[HN Gopher] Tiny-C Compiler (2001)
       ___________________________________________________________________
        
       Tiny-C Compiler (2001)
        
       Author : swatson741
       Score  : 199 points
       Date   : 2023-03-13 10:30 UTC (12 hours ago)
        
 (HTM) web link (www.iro.umontreal.ca)
 (TXT) w3m dump (www.iro.umontreal.ca)
        
       | WoodenChair wrote:
       | This is an interpreter for a super restricted subset of C and it
       | looks well written from a pedagogical standpoint (keeps thing
       | pretty simple, fairly easy to read). But it's slightly awk to
       | strip-down a language (what features do you keep, what do you
       | lose?). I think it's more fun to build an interpreter for an
       | actual tiny language. In my next book I have interpreters for
       | Brainfuck [0], an obfuscated kind of joke of a language, and Tiny
       | BASIC[1] a real tiny language that was used on early personal
       | computers. These are pretty common first projects for folks
       | interested in doing an interpreter.
       | 
       | Here's why real languages are better than stripped down
       | languages: Anyone with programming knowledge can implement a
       | Brainfuck interpreter in a few hours and run any Brainfuck
       | program.
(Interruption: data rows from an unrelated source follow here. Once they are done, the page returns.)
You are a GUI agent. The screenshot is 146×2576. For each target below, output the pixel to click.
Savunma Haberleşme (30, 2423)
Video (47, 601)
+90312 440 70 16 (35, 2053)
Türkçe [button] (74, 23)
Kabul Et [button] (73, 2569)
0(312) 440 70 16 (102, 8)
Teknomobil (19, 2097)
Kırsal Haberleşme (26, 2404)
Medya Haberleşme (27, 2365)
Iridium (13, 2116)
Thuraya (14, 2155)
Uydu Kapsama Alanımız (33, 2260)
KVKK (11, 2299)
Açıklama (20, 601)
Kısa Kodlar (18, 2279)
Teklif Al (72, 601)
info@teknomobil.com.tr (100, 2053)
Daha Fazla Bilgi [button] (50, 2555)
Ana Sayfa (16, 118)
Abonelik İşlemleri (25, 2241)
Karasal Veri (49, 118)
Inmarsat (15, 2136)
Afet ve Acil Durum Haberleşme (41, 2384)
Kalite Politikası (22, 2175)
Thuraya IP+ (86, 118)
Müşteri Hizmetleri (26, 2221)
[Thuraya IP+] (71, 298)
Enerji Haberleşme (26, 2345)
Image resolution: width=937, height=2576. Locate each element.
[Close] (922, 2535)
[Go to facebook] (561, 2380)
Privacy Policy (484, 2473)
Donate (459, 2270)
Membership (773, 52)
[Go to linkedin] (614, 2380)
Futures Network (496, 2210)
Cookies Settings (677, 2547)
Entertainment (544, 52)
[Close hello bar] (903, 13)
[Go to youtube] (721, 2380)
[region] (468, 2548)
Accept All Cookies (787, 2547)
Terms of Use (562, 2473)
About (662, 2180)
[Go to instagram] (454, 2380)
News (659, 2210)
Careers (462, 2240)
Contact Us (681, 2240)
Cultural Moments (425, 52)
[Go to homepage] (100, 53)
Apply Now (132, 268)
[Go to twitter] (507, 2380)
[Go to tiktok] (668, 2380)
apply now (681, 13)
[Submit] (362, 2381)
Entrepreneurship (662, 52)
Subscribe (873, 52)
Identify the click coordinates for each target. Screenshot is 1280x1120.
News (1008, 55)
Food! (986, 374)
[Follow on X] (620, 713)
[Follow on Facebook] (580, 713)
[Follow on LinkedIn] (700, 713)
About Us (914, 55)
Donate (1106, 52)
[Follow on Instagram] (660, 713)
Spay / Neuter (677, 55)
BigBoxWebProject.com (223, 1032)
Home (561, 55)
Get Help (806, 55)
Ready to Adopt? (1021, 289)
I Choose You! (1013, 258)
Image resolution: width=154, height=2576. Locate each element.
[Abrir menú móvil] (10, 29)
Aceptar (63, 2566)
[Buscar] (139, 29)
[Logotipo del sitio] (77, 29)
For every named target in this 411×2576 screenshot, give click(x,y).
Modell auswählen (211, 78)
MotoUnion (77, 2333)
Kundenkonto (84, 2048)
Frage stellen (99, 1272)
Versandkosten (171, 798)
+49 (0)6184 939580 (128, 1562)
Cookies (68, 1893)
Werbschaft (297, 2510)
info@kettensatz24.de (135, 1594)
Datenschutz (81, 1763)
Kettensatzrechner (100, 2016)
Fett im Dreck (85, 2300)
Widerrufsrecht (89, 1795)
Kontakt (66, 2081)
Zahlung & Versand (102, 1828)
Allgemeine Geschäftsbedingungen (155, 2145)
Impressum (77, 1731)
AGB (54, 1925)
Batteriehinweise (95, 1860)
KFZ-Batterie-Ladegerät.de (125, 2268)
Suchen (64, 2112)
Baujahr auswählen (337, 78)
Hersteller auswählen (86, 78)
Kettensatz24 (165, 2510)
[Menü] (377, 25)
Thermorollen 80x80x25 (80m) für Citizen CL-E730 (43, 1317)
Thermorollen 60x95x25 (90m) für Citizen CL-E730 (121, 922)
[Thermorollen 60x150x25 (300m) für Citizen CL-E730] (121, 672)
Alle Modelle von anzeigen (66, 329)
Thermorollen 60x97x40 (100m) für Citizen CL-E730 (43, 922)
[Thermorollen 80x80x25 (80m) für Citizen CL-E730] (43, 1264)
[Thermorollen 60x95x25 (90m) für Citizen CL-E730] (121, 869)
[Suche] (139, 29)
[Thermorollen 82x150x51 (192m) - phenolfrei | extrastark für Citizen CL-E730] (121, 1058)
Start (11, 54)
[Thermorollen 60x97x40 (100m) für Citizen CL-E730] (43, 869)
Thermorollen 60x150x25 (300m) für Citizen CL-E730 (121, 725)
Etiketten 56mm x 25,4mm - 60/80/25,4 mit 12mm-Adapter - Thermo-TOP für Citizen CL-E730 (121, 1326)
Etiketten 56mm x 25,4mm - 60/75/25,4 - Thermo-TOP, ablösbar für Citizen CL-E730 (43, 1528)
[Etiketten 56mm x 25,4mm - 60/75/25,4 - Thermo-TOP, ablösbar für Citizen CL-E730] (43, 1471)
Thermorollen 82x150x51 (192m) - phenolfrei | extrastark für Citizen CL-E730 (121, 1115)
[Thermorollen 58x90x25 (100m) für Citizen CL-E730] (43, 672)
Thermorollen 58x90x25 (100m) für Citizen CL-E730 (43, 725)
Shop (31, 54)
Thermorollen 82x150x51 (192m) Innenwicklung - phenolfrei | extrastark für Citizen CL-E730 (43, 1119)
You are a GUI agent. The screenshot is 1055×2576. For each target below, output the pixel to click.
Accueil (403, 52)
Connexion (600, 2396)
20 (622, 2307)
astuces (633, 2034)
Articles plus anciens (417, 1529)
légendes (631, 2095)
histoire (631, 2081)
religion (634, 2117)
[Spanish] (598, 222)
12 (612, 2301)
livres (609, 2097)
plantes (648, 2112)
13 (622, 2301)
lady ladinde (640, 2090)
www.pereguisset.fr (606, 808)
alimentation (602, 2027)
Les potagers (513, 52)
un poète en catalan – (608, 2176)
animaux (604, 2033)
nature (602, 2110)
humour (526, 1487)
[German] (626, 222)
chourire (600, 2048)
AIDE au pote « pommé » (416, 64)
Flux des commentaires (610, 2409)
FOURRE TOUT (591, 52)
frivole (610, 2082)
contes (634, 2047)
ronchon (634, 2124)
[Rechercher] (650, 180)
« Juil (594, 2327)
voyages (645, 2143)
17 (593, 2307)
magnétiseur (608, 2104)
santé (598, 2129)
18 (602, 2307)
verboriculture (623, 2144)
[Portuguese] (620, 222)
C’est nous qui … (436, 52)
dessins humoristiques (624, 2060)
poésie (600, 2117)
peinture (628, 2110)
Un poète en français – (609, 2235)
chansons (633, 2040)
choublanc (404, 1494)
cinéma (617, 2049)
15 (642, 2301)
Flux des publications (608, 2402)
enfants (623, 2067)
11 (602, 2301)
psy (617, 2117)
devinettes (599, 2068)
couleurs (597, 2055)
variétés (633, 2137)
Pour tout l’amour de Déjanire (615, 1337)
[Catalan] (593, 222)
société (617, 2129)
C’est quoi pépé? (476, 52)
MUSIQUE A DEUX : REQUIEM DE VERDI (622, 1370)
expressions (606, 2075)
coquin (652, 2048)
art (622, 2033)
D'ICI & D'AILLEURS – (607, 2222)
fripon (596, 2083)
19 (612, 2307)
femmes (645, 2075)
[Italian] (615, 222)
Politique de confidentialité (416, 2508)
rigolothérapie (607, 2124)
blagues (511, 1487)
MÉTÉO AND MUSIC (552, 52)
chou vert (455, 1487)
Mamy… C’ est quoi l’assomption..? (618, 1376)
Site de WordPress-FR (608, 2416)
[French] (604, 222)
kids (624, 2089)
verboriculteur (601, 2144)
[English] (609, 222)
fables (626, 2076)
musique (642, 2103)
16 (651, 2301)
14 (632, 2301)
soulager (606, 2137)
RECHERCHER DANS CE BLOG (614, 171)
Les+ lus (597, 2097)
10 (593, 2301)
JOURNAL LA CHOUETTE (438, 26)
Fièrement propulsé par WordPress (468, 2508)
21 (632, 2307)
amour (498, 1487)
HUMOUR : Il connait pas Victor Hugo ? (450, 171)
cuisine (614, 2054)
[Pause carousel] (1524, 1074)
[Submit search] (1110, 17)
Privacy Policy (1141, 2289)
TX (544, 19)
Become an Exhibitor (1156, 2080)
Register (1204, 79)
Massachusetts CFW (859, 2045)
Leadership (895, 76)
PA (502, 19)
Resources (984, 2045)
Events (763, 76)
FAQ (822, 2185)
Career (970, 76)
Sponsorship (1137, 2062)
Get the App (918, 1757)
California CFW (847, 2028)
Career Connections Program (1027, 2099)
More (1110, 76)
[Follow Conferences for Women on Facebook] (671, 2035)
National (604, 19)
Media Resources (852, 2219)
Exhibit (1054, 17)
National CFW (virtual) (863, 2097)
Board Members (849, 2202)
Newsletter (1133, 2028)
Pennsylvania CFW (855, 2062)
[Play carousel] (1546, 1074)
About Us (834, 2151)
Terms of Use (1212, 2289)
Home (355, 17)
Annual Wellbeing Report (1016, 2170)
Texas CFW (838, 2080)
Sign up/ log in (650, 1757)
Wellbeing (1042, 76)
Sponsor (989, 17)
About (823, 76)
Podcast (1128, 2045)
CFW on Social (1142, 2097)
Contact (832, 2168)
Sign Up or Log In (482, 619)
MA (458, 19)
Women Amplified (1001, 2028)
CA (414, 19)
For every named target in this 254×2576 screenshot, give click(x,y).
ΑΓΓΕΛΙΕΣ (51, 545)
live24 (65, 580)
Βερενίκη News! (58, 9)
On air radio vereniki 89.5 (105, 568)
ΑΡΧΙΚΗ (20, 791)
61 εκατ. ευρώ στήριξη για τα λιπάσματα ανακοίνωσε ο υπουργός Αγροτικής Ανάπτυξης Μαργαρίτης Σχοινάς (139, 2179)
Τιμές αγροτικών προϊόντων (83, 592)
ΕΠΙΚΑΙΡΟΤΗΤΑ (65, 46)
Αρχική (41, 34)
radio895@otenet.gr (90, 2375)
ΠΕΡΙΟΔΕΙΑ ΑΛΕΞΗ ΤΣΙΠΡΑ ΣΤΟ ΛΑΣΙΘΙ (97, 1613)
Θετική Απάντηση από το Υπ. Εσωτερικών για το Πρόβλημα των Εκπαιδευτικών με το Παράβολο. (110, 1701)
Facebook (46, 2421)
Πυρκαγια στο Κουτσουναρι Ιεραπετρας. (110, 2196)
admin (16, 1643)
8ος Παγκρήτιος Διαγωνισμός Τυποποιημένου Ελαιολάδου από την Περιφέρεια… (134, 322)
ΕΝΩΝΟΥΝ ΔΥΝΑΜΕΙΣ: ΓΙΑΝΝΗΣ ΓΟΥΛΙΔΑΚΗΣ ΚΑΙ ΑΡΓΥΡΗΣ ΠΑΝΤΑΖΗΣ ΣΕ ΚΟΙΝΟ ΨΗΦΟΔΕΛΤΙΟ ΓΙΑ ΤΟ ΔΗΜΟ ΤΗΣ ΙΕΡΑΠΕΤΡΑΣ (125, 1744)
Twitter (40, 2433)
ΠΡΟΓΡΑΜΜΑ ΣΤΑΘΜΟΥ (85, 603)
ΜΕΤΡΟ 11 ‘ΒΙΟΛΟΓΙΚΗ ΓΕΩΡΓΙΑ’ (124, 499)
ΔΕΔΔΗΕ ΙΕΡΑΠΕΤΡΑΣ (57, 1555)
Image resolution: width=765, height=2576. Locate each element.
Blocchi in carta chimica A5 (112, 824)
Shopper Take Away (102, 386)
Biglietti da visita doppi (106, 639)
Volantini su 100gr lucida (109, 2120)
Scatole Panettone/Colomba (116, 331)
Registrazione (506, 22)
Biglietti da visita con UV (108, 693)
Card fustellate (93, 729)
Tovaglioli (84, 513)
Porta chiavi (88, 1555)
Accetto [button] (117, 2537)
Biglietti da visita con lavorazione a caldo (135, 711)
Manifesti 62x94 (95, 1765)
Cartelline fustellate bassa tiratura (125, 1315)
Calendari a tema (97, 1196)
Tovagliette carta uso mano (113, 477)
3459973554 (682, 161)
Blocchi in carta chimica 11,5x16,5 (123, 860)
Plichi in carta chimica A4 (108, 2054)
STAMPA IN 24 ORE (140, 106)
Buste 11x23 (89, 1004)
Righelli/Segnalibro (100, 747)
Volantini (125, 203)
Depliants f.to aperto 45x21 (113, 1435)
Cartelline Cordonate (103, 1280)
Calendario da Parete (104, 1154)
Anyone with a tiny bit of CS knowledge can implement a
       | Tiny BASIC interpreter in just a day and then you can run any
       | real Tiny BASIC program from the late 70s. It's cool to run real
       | programs people actually used. With this stripped down C, there
       | are no pre-made real programs...
       | 
       | 0:https://en.wikipedia.org/wiki/Brainfuck
       | 1:https://en.wikipedia.org/wiki/Tiny_BASIC
        
         | Gordonjcp wrote:
         | FORTH is another language that's quick and easy to write from
         | scratch, where you need a couple of dozen words written in
         | assembler and then the rest of FORTH can be written in FORTH.
        
         | doodlesdev wrote:
         | Another language that's more modern and currently useful but
         | which is very tiny to write an interpreter for is Lua [0][1].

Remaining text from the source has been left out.